From the first entry to the last, repeat the listing exactly.
--- START ---
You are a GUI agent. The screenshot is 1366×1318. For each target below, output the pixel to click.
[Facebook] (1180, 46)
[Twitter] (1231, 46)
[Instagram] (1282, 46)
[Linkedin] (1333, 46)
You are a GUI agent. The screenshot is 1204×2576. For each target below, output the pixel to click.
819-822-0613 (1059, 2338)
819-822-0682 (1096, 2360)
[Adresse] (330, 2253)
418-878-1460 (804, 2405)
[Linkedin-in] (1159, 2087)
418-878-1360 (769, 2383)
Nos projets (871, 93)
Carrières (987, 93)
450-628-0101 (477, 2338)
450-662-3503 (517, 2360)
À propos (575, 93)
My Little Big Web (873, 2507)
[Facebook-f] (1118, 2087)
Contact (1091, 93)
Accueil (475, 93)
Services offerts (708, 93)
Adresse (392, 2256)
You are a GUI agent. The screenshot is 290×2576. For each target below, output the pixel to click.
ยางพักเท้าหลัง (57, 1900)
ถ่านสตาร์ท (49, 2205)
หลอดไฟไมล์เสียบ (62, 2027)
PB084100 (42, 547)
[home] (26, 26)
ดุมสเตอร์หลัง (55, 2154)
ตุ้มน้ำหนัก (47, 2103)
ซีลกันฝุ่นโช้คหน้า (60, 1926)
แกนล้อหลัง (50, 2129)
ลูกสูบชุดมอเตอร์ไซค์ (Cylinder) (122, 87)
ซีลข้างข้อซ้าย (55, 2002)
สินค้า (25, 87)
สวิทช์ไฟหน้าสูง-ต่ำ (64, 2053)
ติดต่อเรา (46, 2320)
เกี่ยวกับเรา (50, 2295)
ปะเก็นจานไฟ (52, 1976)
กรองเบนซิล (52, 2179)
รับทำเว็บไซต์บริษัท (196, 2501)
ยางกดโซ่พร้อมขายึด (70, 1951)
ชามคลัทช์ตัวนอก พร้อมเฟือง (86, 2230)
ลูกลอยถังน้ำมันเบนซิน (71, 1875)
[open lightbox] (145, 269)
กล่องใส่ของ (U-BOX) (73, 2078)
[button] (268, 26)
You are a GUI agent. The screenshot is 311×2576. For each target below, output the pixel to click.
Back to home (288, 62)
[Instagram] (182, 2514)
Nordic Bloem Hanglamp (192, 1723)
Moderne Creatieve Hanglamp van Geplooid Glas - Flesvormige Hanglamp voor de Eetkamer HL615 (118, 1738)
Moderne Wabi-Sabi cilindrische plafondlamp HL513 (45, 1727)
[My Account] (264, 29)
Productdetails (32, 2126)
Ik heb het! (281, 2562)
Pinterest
--- END ---
▶ [Solution to the exercise]
You are a GUI agent. The screenshot is 1366×1318. For each target below, output the pixel to click.
[Facebook] (1180, 46)
[Twitter] (1231, 46)
[Instagram] (1282, 46)
[Linkedin] (1333, 46)
You are a GUI agent. The screenshot is 1204×2576. For each target below, output the pixel to click.
819-822-0613 (1059, 2338)
819-822-0682 (1096, 2360)
[Adresse] (330, 2253)
418-878-1460 (804, 2405)
[Linkedin-in] (1159, 2087)
418-878-1360 (769, 2383)
Nos projets (871, 93)
Carrières (987, 93)
450-628-0101 (477, 2338)
450-662-3503 (517, 2360)
À propos (575, 93)
My Little Big Web (873, 2507)
[Facebook-f] (1118, 2087)
Contact (1091, 93)
Accueil (475, 93)
Services offerts (708, 93)
Adresse (392, 2256)
You are a GUI agent. The screenshot is 290×2576. For each target below, output the pixel to click.
ยางพักเท้าหลัง (57, 1900)
ถ่านสตาร์ท (49, 2205)
หลอดไฟไมล์เสียบ (62, 2027)
PB084100 (42, 547)
[home] (26, 26)
ดุมสเตอร์หลัง (55, 2154)
ตุ้มน้ำหนัก (47, 2103)
ซีลกันฝุ่นโช้คหน้า (60, 1926)
แกนล้อหลัง (50, 2129)
ลูกสูบชุดมอเตอร์ไซค์ (Cylinder) (122, 87)
ซีลข้างข้อซ้าย (55, 2002)
สินค้า (25, 87)
สวิทช์ไฟหน้าสูง-ต่ำ (64, 2053)
ติดต่อเรา (46, 2320)
เกี่ยวกับเรา (50, 2295)
ปะเก็นจานไฟ (52, 1976)
กรองเบนซิล (52, 2179)
รับทำเว็บไซต์บริษัท (196, 2501)
ยางกดโซ่พร้อมขายึด (70, 1951)
ชามคลัทช์ตัวนอก พร้อมเฟือง (86, 2230)
ลูกลอยถังน้ำมันเบนซิน (71, 1875)
[open lightbox] (145, 269)
กล่องใส่ของ (U-BOX) (73, 2078)
[button] (268, 26)
You are a GUI agent. The screenshot is 311×2576. For each target below, output the pixel to click.
Back to home (288, 62)
[Instagram] (182, 2514)
Nordic Bloem Hanglamp (192, 1723)
Moderne Creatieve Hanglamp van Geplooid Glas - Flesvormige Hanglamp voor de Eetkamer HL615 (118, 1738)
Moderne Wabi-Sabi cilindrische plafondlamp HL513 (45, 1727)
[My Account] (264, 29)
Productdetails (32, 2126)
Ik heb het! (281, 2562)
Pinterest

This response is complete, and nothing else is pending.